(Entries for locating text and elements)
####################

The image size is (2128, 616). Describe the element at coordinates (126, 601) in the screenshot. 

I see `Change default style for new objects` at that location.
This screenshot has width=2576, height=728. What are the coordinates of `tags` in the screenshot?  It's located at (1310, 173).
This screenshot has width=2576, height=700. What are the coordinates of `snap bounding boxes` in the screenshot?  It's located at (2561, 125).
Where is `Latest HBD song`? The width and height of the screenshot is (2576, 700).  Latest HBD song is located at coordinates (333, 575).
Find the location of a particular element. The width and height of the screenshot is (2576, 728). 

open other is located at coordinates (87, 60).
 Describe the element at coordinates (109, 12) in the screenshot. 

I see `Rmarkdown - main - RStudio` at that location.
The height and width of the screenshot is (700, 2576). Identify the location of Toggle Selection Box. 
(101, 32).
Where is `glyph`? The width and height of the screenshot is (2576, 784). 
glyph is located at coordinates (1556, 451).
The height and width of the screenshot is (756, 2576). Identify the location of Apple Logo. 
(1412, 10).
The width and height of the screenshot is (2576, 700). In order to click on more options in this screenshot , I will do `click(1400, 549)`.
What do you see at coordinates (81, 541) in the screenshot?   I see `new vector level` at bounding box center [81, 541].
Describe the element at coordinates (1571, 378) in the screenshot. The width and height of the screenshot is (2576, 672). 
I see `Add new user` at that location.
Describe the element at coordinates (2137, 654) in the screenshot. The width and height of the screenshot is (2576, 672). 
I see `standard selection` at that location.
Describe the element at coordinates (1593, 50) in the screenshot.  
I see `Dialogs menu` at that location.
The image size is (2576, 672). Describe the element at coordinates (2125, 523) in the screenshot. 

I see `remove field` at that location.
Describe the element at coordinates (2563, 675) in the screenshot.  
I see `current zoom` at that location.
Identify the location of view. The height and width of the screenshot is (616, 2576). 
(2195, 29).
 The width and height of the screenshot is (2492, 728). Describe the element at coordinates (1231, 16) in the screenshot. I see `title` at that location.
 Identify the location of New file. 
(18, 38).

####################

Copy the data above line for line, with no changes.

## Solution to the exercise
The image size is (2128, 616). Describe the element at coordinates (126, 601) in the screenshot. 

I see `Change default style for new objects` at that location.
This screenshot has width=2576, height=728. What are the coordinates of `tags` in the screenshot?  It's located at (1310, 173).
This screenshot has width=2576, height=700. What are the coordinates of `snap bounding boxes` in the screenshot?  It's located at (2561, 125).
Where is `Latest HBD song`? The width and height of the screenshot is (2576, 700).  Latest HBD song is located at coordinates (333, 575).
Find the location of a particular element. The width and height of the screenshot is (2576, 728). 

open other is located at coordinates (87, 60).
 Describe the element at coordinates (109, 12) in the screenshot. 

I see `Rmarkdown - main - RStudio` at that location.
The height and width of the screenshot is (700, 2576). Identify the location of Toggle Selection Box. 
(101, 32).
Where is `glyph`? The width and height of the screenshot is (2576, 784). 
glyph is located at coordinates (1556, 451).
The height and width of the screenshot is (756, 2576). Identify the location of Apple Logo. 
(1412, 10).
The width and height of the screenshot is (2576, 700). In order to click on more options in this screenshot , I will do `click(1400, 549)`.
What do you see at coordinates (81, 541) in the screenshot?   I see `new vector level` at bounding box center [81, 541].
Describe the element at coordinates (1571, 378) in the screenshot. The width and height of the screenshot is (2576, 672). 
I see `Add new user` at that location.
Describe the element at coordinates (2137, 654) in the screenshot. The width and height of the screenshot is (2576, 672). 
I see `standard selection` at that location.
Describe the element at coordinates (1593, 50) in the screenshot.  
I see `Dialogs menu` at that location.
The image size is (2576, 672). Describe the element at coordinates (2125, 523) in the screenshot. 

I see `remove field` at that location.
Describe the element at coordinates (2563, 675) in the screenshot.  
I see `current zoom` at that location.
Identify the location of view. The height and width of the screenshot is (616, 2576). 
(2195, 29).
 The width and height of the screenshot is (2492, 728). Describe the element at coordinates (1231, 16) in the screenshot. I see `title` at that location.
 Identify the location of New file. 
(18, 38).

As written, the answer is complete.